French fries are interesting. Right now I can buy a 20 dollar silicon gizmo that cooks potato chips in three minutes in my microwave for one tenth the cost of cooking them with gas on the stove (and in far less time). For french fries, you can buy a machine that cooks fries with no oil whatsoever in half the time a regular cooker does. You may say that thats not an ‘industrial process’, however, I well remember McCains latest ‘technological revolution’ which consisted of packaging their cakes as individual cupcakes (I notice they don’t do that anymore).
MOST of the industrial world is no longer talking about ‘environmentalism’ as a social movement to save the planet, they are now talking about how it saves money and has tons of monetary opportunities. Even some corporations, like Walmart, gasp, is talking about suppliers who can ‘eliminate their footprint’. Thats the talk from WAL MART- not environmental groups, not left wing crazies, or even the Green Party!
So yeah, keep on talking about how great ‘the wooden wheel’ is going to be (it really is, the old order mennonites just love them!). I just wish there were more politicians, and even economic developers in Canada (not just NB it should be said) who have the vision to talk about this thing called a ‘rubber wheel’, and join the MODERN economy, not the one of last century. And maybe that way actually be able to cash in, rather than simply hang on.
PS, please no lectures on how environmentally unfriendly rubber is, if you don’t understand metaphors then just ignore the comment.
PPS On what you pay for natural gas it should be mentioned that its regulated by the provincial government. If you end up paying more, it won’t be because of the distance from pennsylvania. Heck, you already have an LNG terminal in Saint John and an oil refinery-have you been getting cheaper gas and oil because of them?
I’m pretty sure the aboriginals are protesting either to extort money from the govt (think Kim Jong Il of North Korea and nukes) or to avoid having to work for their welfare cheques (80% of group is on welfare). Another topic but it doesn’t seem welfare gives people an appreciation for the economy and that probably goes from university tenure as well.

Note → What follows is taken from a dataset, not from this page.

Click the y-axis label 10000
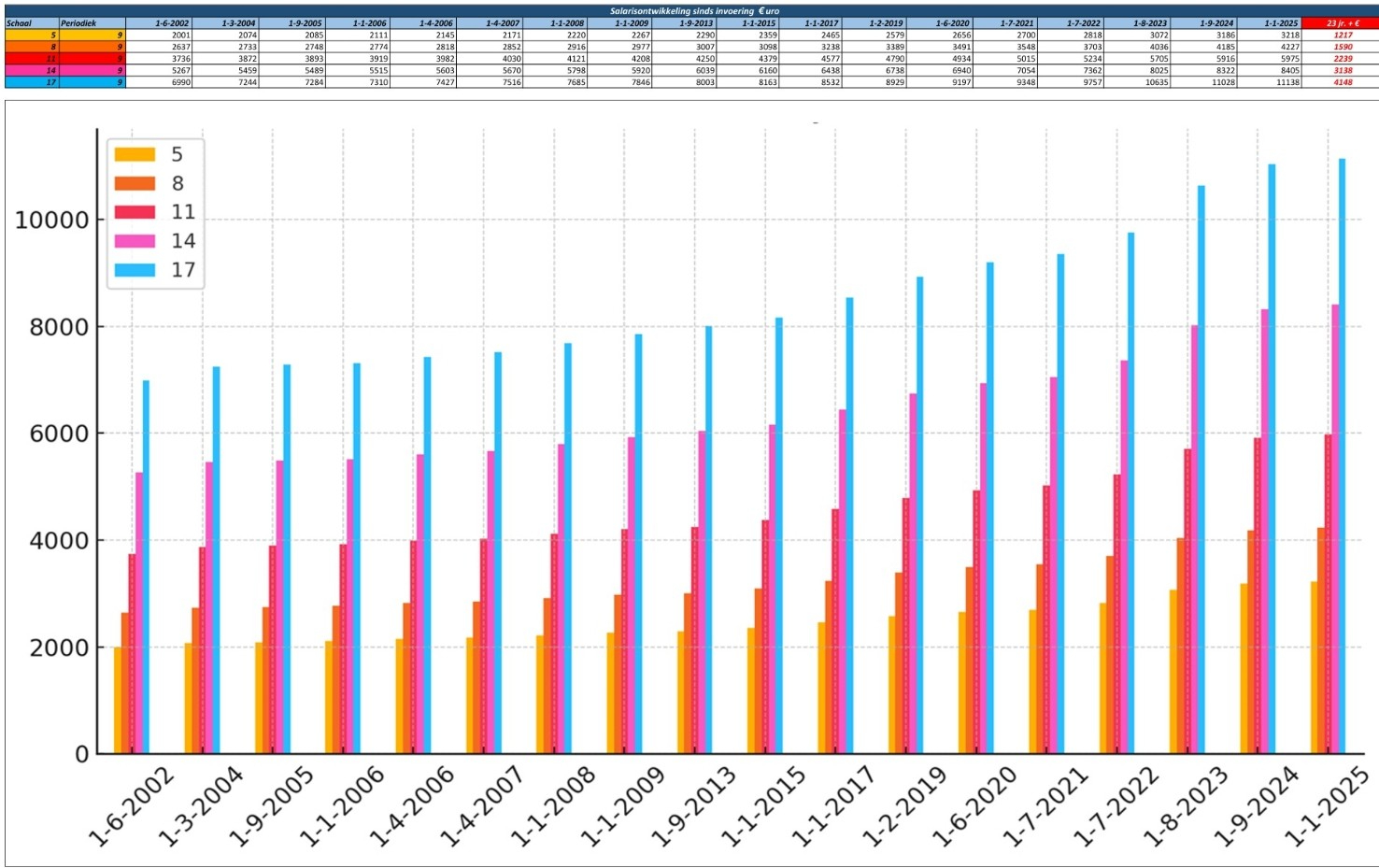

That’s a pretty racist comment dude. It actually wasn’t natives who were the first ones to protest in Kent County, it was environmentalists and people who live IN Kent County. And it wasn’t natives who began the protest even before that in Fredericton. For some reason the media only talks about natives now. Of that group they are quite split. Unfortunately once again the media only focus on the ‘leader’, that Sock guy, who seems like a pretty typical politician in many ways.

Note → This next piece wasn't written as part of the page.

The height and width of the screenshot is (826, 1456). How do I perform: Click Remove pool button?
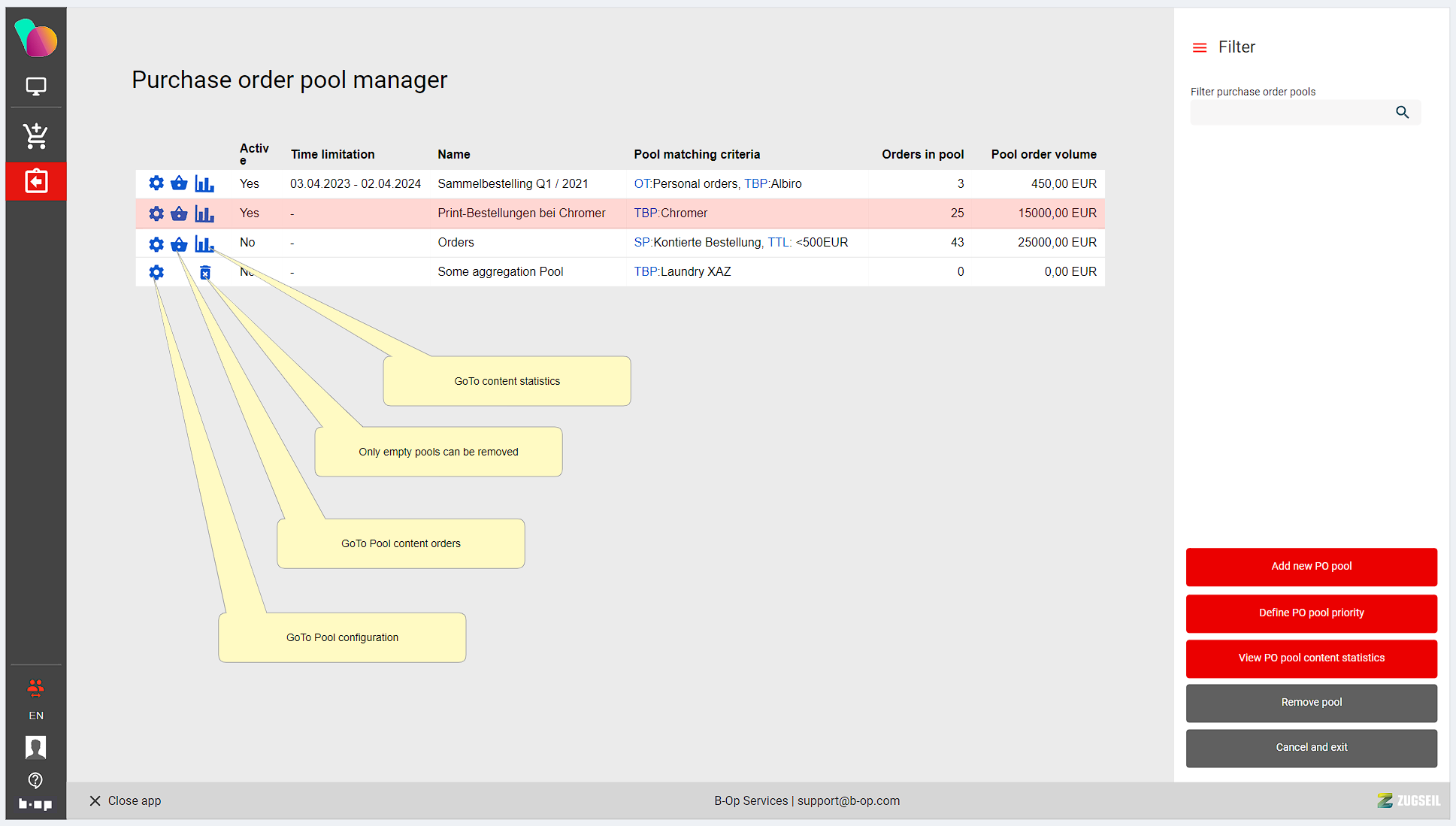(1311, 703)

Many natives have said specifically that they want what is demanded in the constitution-consultation. That WOULD include money, because of course its disputed land, and because payments to natives come from natural resource royalties, not, as is so often said, taxpayers.
Natives are the same as other New Brunswickers, some have complained that the royalty structure is too out of whack, others that New Brunswick doesn’t have the regulatory regime in place, that there isn’t enough monitoring, or that most of the jobs will come ‘from away’.
Others have said they don’t support fracking under any circumstances. So to say that there is simply ONE reason why people are protesting this is to simply be ignorant of everything about it.